Friday, March 8, 2013

#20 - My Daughter at the Piano: My Duty as a Mother

To my daughter again
Last week I was pleasantly surprised by listening to my daughter playing the piano. This was unexpected since given our schedules I really don’t get to listen to her. I even had to tell Husband to put the TV on Mute so I could listen to the sweet sounds.
My daughter takes piano lesson since she was four or five. I acknowledge this is more about me than her. I will explain:
On one of our trips to Washington state for the apple harvest, we ended living in a cute small mobile home close to the beautiful residence of our kind and affectionate employers. They, the Sorensens, were four like us. Their youngest, Kelly, a boy of about 10, would come to us when my mom made flour tortillas and he would eat them with butter and jelly (!). Oh he devoured them! That is until it occurred to us to have him eat one with hot and spicy salsa. Kelly’s eyes overflowed with tears but he never gave up. Mrs. Sorensen asked my mother to teach her how to make those tortillas.
Her daughter, about 14 and whose name I can’t remember, studied piano. One day she taught me how to play “Mary Had a Little Lamb” on three keys on the lustrous black grand piano they had in their living room. I was 12 and captivated by the then unknown and strange instrument and I would drum that little song, surely even in my sleep.

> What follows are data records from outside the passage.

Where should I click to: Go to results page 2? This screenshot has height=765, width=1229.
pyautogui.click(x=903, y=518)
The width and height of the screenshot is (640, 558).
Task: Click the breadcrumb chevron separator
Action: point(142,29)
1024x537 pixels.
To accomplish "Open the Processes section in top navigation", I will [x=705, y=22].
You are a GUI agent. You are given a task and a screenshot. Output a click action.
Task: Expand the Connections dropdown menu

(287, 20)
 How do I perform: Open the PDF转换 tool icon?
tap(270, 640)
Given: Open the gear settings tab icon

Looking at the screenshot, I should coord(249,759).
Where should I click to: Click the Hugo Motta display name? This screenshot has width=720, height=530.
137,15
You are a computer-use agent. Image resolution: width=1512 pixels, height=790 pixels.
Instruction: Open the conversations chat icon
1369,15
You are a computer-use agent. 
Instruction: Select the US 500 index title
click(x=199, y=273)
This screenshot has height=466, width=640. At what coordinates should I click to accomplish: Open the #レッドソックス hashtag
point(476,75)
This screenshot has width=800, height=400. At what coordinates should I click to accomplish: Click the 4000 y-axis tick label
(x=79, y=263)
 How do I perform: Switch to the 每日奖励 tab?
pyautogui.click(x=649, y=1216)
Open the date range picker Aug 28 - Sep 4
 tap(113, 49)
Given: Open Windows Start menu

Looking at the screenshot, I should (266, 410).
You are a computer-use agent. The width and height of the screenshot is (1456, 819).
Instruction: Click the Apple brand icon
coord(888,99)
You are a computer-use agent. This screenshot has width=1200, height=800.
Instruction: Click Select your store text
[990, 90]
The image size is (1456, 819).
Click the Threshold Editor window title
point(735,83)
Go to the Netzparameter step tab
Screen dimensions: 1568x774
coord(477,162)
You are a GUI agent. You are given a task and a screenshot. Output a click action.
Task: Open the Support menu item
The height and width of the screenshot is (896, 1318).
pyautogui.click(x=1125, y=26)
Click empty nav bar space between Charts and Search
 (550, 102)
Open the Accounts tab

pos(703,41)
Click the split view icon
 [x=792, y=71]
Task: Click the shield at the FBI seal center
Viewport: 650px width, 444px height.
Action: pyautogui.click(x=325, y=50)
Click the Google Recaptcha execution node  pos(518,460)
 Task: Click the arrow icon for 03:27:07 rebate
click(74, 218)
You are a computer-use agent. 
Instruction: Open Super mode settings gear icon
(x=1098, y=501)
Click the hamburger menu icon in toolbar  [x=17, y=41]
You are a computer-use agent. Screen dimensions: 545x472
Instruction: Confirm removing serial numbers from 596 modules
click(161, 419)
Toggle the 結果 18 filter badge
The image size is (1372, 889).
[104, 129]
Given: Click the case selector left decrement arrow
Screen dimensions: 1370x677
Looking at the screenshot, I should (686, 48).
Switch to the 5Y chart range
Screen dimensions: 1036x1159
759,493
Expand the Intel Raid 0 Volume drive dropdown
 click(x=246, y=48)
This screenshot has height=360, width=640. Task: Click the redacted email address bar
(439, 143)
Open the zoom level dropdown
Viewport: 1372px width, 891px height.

Once walking around downtown Wenatchee I felt myself pulled inside a music store, interested as I was in repeating on one of the pianos the little song our employers’ daughter had taught me. A very nice man, who I know suppose was the owner, came to the piano, took those three keys and using practically the entire keyboard played “Mary Had a Little Lamb” again transforming it to my captive ears into a marvelous symphonic experience.
The piano became a secret and impossible dream to me.
Almost three decades later living in San Antonio, in the laundry room of our apartment complex I saw an ad about a piano teacher Nancy. When I called her and told her of my interest but that I didn’t have a piano, she suggested we start on an electric keyboard. So I bought myself a cheap one and started my classes with Nancy who kindly would come to our apartment to teach me my class.
From Nancy I heard about a Hispanic neighbor whose name I can’t recall either. His apartment was a bazaar. His reduced space was filled with exotic and exquisite things he had for sale, among them a dark and tall upright piano that, let’s say Francisco, sold to me in installments.  He sold it to me for $500 and accepted that I pay him $50 each month.
I expected him to tell me to take the piano as soon as we established the terms of our agreement. I had to wait the 10 long months.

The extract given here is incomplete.